**To be done**
Copy out the rows from the line with "The image size is (1568, 767)." up to and including the line with "will tap(194, 265).", requests included, and shift every coordinate in the answers by adding 75 to it.

_ _ _

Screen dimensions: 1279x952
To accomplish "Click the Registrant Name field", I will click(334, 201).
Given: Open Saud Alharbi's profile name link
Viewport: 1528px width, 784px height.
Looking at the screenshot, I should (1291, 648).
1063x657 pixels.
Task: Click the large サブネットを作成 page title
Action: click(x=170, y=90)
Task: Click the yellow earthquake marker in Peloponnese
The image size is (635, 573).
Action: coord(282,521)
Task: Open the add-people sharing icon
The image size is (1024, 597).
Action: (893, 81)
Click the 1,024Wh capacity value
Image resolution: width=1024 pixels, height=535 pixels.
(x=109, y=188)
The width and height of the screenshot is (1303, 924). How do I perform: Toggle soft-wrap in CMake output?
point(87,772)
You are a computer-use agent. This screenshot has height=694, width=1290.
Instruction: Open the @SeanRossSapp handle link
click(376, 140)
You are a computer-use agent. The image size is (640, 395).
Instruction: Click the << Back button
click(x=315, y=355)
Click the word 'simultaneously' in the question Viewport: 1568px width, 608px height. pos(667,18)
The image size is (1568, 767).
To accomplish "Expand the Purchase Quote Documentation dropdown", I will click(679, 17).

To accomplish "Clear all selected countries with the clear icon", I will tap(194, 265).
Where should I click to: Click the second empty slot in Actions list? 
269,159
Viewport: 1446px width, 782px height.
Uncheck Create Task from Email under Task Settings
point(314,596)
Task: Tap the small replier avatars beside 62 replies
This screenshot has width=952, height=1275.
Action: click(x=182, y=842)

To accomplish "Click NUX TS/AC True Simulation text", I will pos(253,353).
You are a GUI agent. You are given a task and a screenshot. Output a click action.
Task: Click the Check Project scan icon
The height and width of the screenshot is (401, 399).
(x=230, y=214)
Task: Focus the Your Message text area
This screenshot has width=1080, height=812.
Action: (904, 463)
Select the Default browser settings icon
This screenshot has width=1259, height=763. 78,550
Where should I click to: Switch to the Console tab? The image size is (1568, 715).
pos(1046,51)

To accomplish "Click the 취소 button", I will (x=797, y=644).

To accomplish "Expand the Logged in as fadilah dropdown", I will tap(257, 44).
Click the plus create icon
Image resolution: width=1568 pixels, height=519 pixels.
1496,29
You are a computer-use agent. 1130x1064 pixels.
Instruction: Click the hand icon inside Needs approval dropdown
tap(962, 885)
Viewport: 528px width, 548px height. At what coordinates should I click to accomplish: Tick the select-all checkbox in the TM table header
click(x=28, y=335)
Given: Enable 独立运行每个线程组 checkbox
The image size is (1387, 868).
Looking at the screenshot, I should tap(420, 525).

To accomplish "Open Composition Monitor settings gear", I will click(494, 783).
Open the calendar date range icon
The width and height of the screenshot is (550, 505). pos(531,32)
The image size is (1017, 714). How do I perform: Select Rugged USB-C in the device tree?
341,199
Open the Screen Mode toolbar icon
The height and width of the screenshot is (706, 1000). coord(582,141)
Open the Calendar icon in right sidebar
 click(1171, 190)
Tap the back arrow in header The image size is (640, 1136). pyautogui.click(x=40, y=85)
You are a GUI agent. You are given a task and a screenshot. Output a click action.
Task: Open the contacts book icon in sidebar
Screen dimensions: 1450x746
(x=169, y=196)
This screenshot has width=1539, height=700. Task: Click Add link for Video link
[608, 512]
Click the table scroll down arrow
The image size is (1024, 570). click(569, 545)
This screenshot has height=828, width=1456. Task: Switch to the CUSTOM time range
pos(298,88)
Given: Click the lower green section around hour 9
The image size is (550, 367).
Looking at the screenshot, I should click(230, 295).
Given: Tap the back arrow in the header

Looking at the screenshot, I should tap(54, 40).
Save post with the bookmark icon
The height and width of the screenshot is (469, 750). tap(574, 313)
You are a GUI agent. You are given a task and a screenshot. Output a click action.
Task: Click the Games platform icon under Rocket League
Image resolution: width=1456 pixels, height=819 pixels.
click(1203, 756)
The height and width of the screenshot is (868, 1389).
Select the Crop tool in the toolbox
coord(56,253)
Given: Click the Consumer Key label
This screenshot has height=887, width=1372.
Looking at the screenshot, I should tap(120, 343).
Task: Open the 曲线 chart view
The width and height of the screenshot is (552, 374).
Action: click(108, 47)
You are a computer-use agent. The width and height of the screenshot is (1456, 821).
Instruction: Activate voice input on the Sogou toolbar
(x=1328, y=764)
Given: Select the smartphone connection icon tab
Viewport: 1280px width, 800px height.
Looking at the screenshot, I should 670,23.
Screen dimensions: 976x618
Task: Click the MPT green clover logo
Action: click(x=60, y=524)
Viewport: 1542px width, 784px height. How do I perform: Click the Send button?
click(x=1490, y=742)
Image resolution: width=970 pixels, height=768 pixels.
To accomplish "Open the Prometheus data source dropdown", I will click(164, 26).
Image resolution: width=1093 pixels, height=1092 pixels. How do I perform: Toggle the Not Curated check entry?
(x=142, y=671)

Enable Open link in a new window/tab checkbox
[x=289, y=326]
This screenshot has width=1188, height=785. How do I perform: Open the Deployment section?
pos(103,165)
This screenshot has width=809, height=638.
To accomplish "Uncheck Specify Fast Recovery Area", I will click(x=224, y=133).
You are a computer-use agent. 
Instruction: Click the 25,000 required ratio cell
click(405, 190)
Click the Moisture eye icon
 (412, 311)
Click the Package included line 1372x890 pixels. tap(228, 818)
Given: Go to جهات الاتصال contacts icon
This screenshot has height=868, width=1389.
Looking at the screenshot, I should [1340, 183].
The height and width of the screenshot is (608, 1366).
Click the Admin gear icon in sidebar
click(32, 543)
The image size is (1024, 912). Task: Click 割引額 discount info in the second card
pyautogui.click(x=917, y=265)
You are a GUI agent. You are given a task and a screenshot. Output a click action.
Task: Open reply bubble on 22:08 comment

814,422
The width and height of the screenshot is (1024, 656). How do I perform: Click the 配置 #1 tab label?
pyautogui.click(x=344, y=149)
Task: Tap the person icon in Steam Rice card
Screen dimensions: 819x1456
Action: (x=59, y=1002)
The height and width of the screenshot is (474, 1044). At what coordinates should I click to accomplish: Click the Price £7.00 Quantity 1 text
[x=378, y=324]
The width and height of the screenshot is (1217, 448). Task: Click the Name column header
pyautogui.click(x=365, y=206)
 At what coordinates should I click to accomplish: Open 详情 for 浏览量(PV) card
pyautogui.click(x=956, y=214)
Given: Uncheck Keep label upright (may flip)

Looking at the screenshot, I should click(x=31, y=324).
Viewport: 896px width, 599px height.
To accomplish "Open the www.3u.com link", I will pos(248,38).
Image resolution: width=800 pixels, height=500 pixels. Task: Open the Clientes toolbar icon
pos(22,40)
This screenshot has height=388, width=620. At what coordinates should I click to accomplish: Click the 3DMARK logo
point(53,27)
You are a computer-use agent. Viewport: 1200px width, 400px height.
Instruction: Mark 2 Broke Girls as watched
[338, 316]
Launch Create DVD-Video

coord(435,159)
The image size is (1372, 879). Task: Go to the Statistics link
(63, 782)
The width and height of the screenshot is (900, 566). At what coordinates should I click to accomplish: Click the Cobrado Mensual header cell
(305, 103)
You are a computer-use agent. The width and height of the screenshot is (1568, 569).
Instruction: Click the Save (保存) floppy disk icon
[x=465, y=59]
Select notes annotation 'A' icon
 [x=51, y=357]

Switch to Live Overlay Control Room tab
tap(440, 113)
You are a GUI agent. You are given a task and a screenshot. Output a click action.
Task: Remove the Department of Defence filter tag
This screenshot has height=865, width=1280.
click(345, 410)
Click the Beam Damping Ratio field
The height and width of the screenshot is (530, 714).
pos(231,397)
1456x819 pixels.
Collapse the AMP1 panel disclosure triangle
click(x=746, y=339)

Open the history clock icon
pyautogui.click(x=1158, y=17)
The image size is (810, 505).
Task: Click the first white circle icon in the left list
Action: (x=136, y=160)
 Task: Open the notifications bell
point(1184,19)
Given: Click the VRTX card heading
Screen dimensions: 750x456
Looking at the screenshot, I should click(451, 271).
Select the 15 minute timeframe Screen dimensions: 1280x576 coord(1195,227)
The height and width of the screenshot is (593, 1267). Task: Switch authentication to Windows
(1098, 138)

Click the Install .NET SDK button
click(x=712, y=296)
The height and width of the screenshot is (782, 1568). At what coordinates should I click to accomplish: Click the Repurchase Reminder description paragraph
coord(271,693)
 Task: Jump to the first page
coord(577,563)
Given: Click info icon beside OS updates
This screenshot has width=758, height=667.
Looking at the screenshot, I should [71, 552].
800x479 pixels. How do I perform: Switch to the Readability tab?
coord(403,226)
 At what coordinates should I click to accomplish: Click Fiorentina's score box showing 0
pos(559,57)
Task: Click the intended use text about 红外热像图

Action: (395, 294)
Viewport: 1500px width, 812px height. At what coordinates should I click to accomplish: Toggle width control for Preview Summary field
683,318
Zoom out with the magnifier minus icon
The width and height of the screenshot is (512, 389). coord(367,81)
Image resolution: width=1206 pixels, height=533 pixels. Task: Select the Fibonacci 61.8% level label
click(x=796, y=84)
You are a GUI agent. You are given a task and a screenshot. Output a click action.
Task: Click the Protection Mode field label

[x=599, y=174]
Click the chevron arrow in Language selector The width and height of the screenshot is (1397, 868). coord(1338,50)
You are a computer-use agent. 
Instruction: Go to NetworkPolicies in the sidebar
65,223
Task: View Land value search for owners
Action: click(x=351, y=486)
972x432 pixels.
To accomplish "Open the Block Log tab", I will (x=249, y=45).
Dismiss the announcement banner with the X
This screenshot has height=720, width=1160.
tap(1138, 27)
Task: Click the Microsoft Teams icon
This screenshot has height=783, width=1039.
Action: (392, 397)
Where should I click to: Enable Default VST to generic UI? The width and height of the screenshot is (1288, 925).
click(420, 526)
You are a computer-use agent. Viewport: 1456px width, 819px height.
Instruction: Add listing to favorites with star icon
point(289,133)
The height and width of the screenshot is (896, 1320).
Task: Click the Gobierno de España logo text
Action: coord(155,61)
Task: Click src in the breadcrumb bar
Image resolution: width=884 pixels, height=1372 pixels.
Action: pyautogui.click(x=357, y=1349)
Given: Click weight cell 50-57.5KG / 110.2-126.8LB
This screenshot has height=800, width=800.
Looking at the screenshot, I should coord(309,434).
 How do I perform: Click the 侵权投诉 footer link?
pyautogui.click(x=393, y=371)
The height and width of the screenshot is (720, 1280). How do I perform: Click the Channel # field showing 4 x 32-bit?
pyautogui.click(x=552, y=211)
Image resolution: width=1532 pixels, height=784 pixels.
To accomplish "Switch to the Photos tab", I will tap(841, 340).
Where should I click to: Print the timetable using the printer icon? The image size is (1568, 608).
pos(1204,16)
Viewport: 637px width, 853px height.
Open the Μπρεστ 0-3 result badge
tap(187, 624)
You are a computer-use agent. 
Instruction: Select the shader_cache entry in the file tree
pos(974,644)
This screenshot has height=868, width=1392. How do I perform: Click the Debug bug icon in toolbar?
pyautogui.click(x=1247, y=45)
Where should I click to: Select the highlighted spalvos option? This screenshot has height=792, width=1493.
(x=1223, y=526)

_ _ _

**Full answer**
The image size is (1568, 767).
To accomplish "Expand the Purchase Quote Documentation dropdown", I will click(754, 92).

To accomplish "Clear all selected countries with the clear icon", I will tap(269, 340).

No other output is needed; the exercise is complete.